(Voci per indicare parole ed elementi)
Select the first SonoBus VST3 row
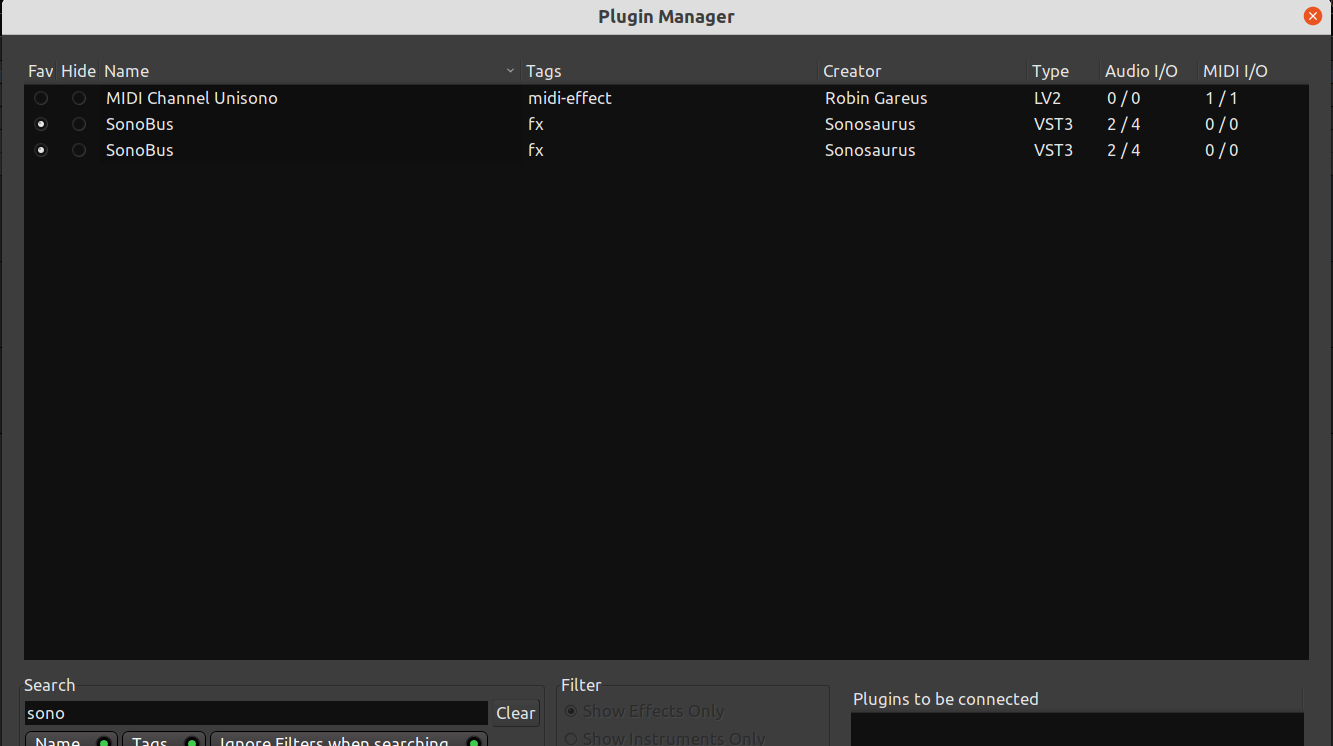[300, 124]
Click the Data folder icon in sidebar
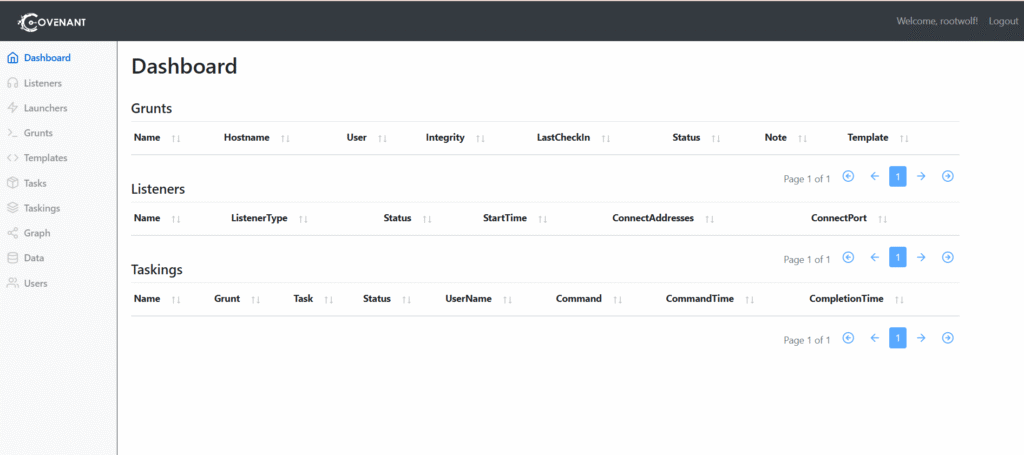Image resolution: width=1024 pixels, height=455 pixels. tap(12, 258)
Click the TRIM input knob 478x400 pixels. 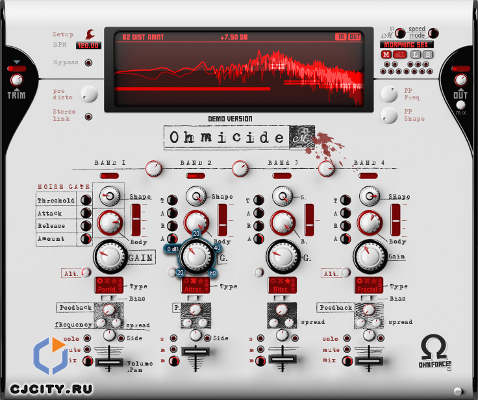[x=16, y=80]

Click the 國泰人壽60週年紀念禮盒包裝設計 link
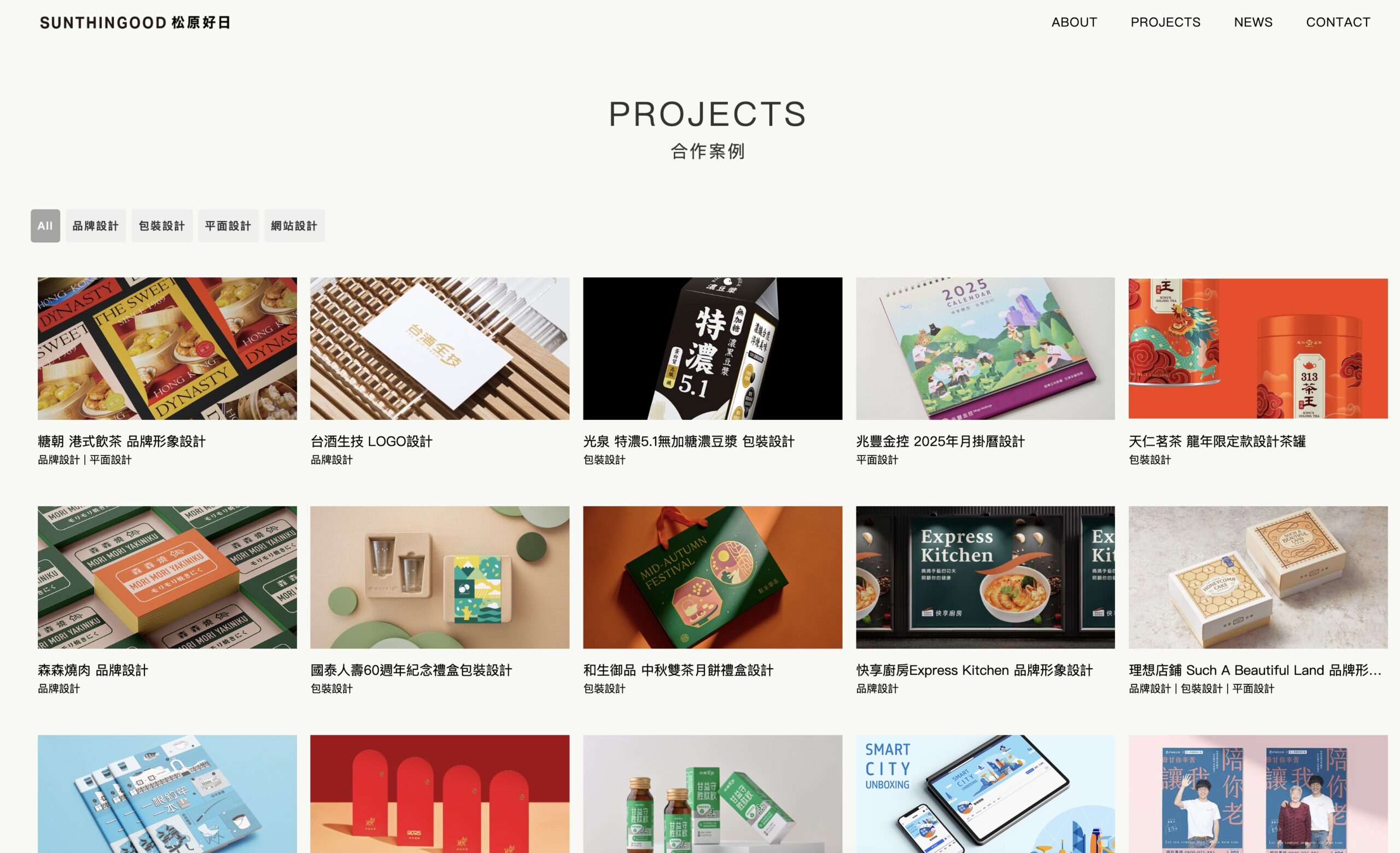411,670
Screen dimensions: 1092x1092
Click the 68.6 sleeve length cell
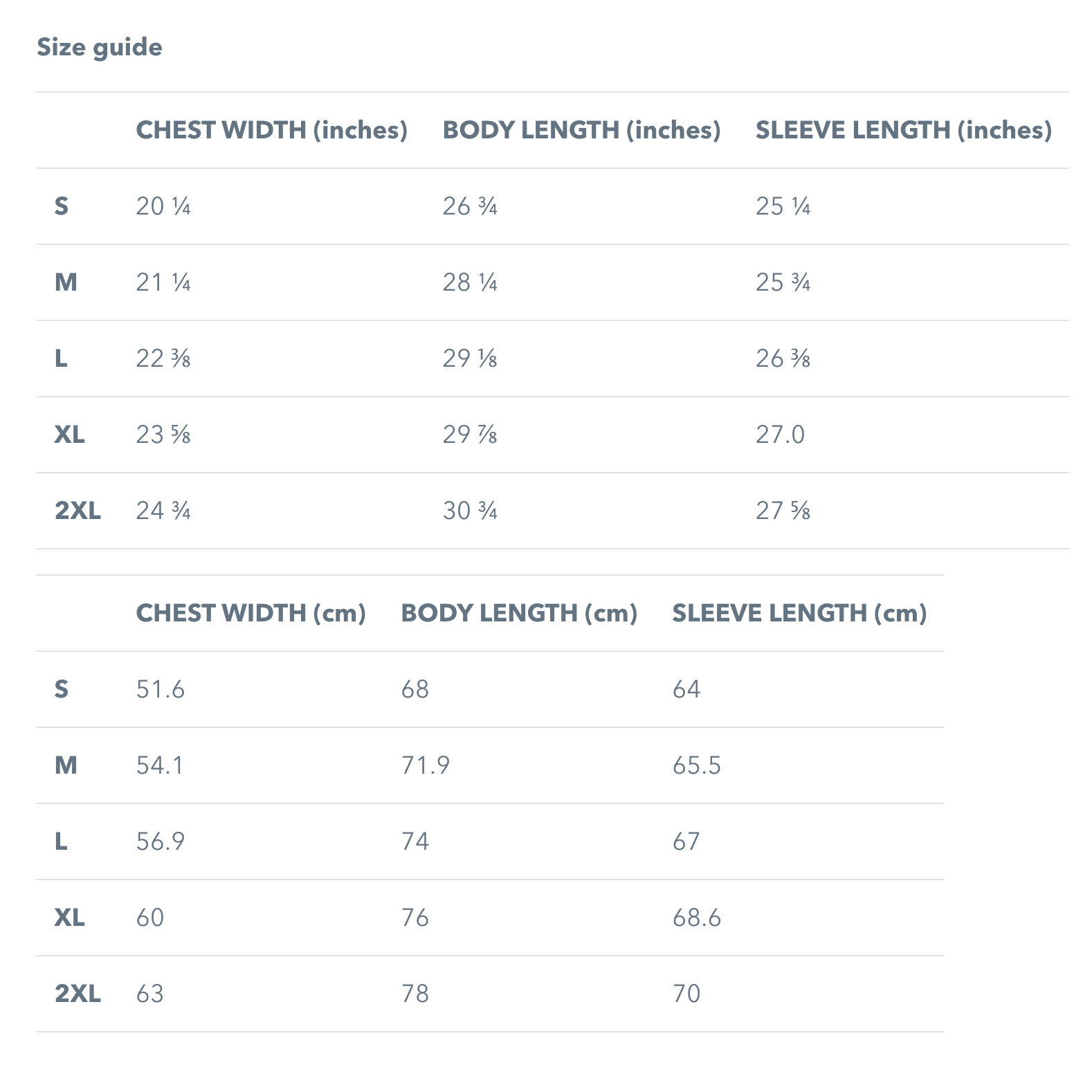point(696,918)
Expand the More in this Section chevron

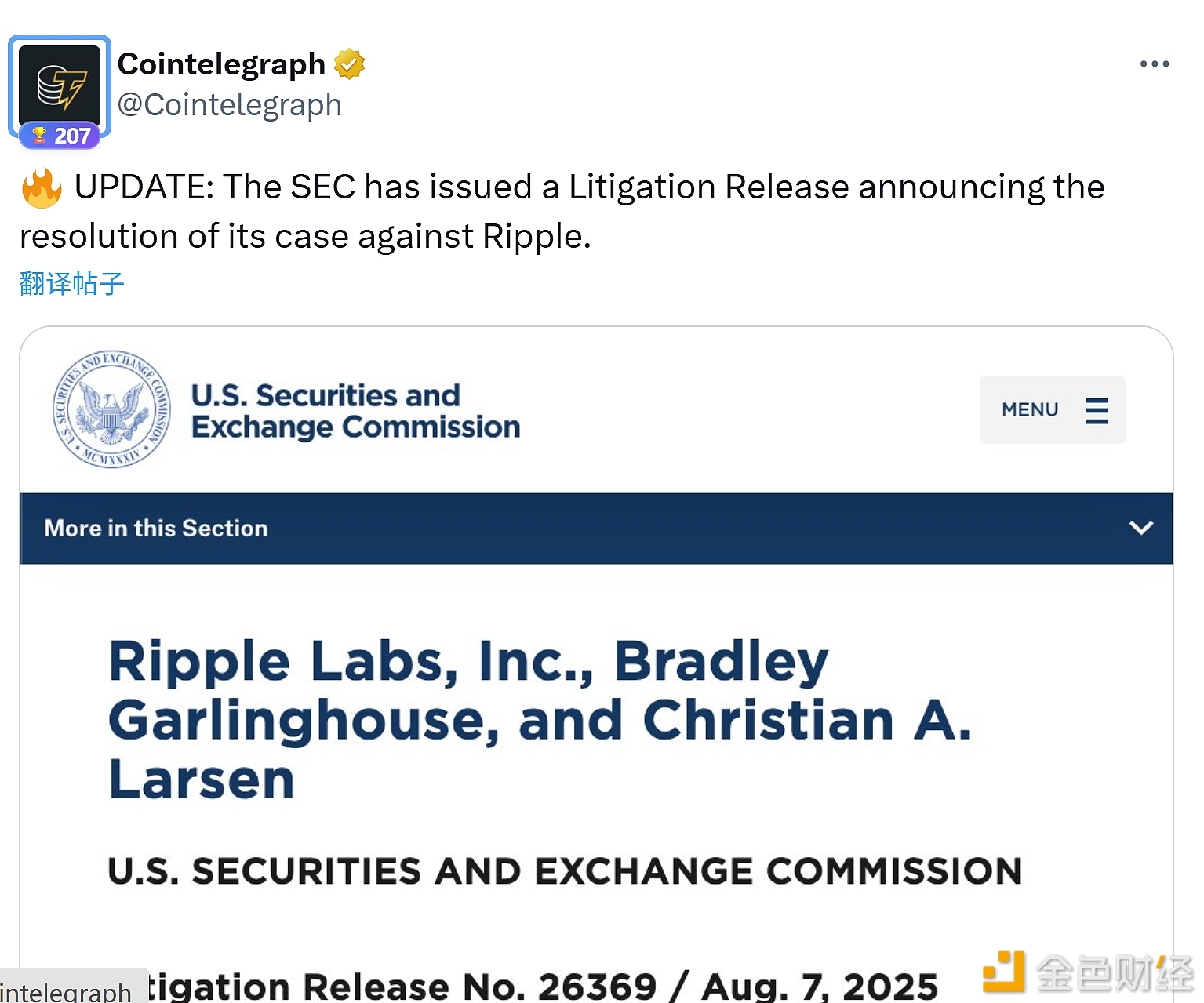pos(1140,528)
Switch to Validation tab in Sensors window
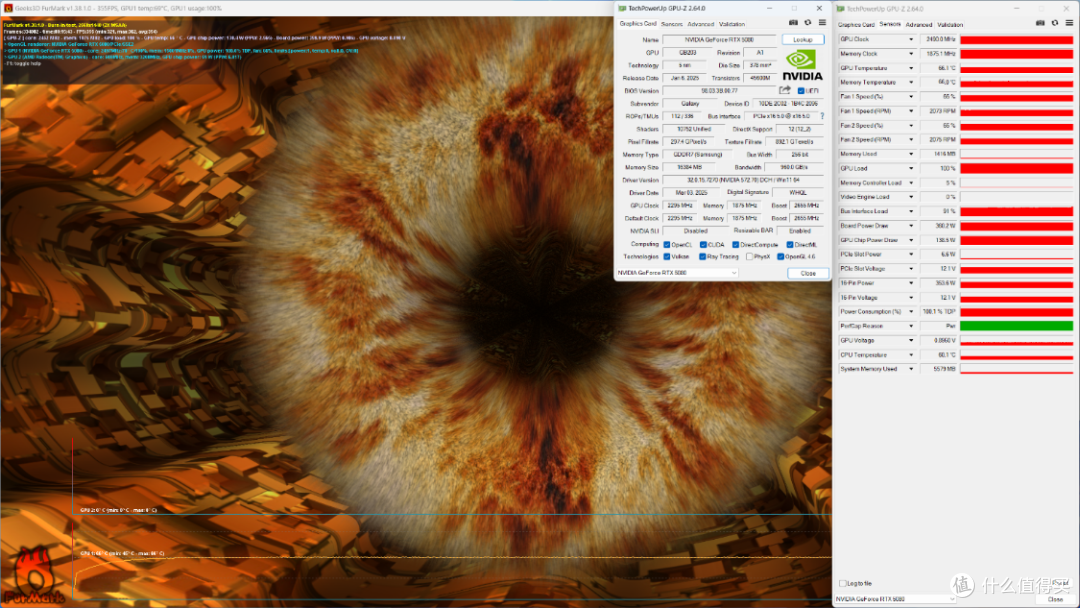Screen dimensions: 1080x608 (x=950, y=25)
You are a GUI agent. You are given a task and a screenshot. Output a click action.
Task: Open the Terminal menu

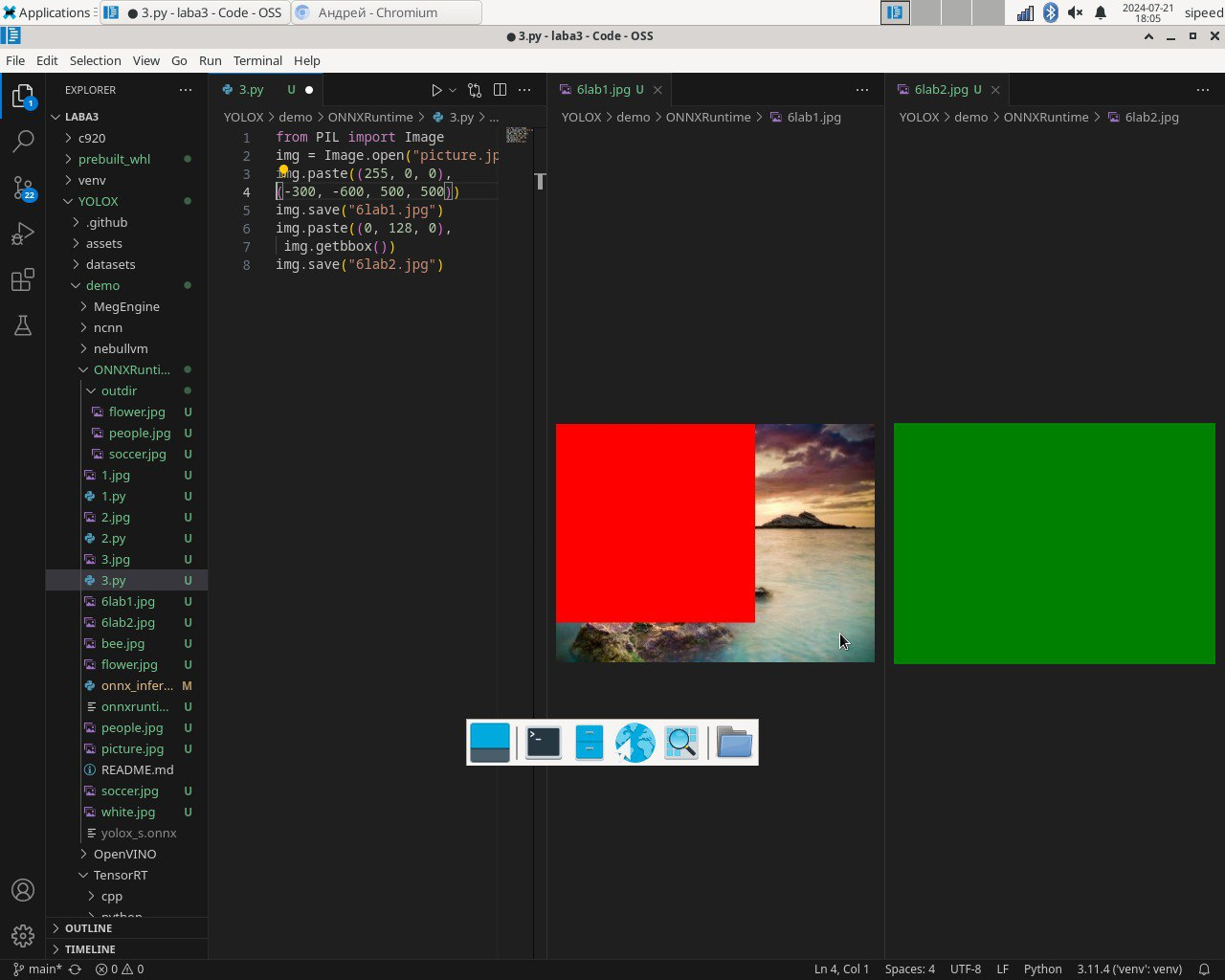point(257,60)

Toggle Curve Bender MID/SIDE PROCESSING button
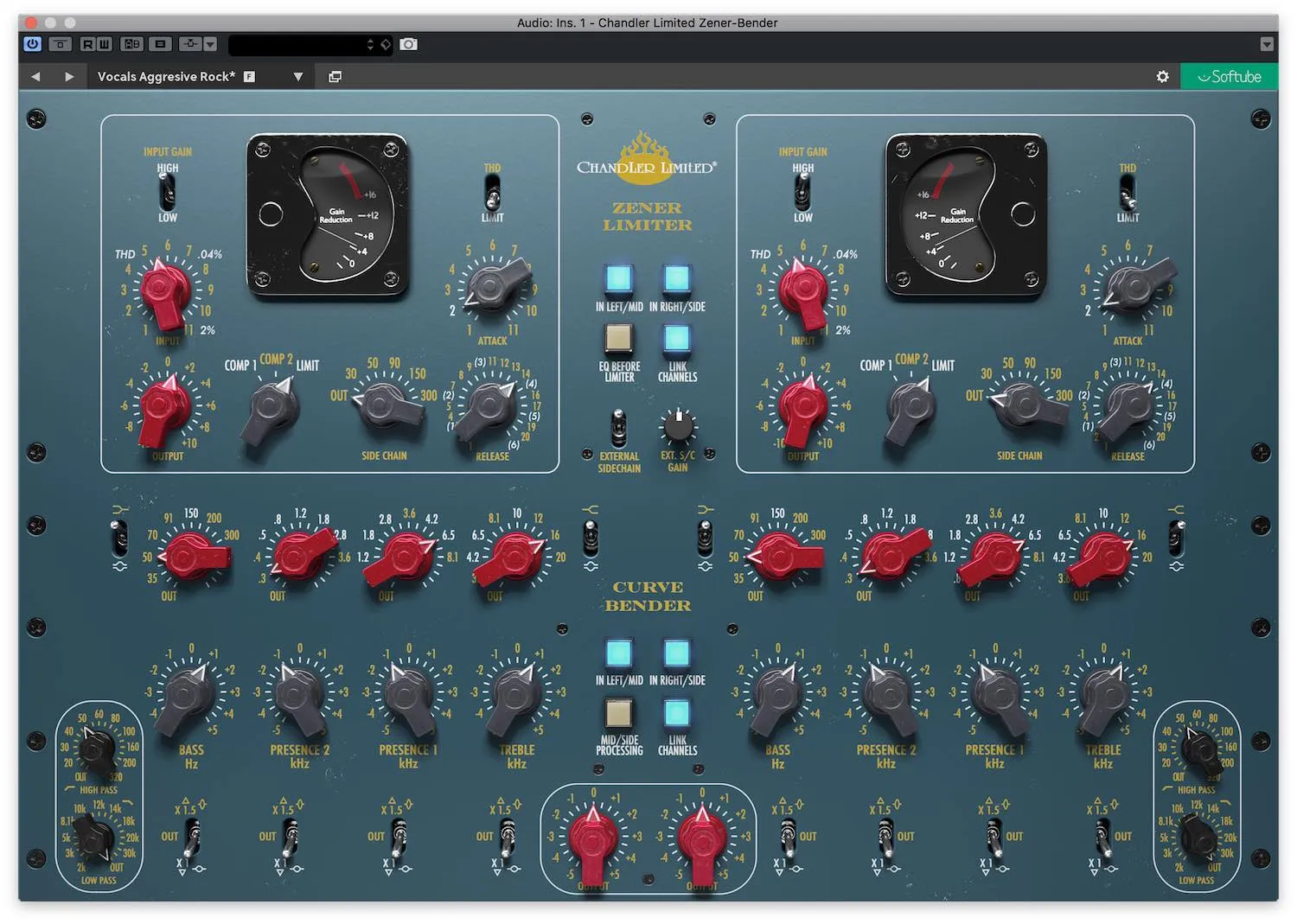(x=618, y=713)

# TESTO DELL'ESERCIZIO:
Riscrivi l'elenco partendo dalla riga che contiene "Switch to Validation tab in Sensors window" e arrivando alla fine, sostituendo "Terminal" con "Console" senza cambiare nient'altro. Ometti le immagini.

# RISULTATO:
Switch to Validation tab in Sensors window
Screen dimensions: 1080x608 (x=950, y=25)
You are a GUI agent. You are given a task and a screenshot. Output a click action.
Task: Open the Console menu

point(257,60)

Toggle Curve Bender MID/SIDE PROCESSING button
(x=618, y=713)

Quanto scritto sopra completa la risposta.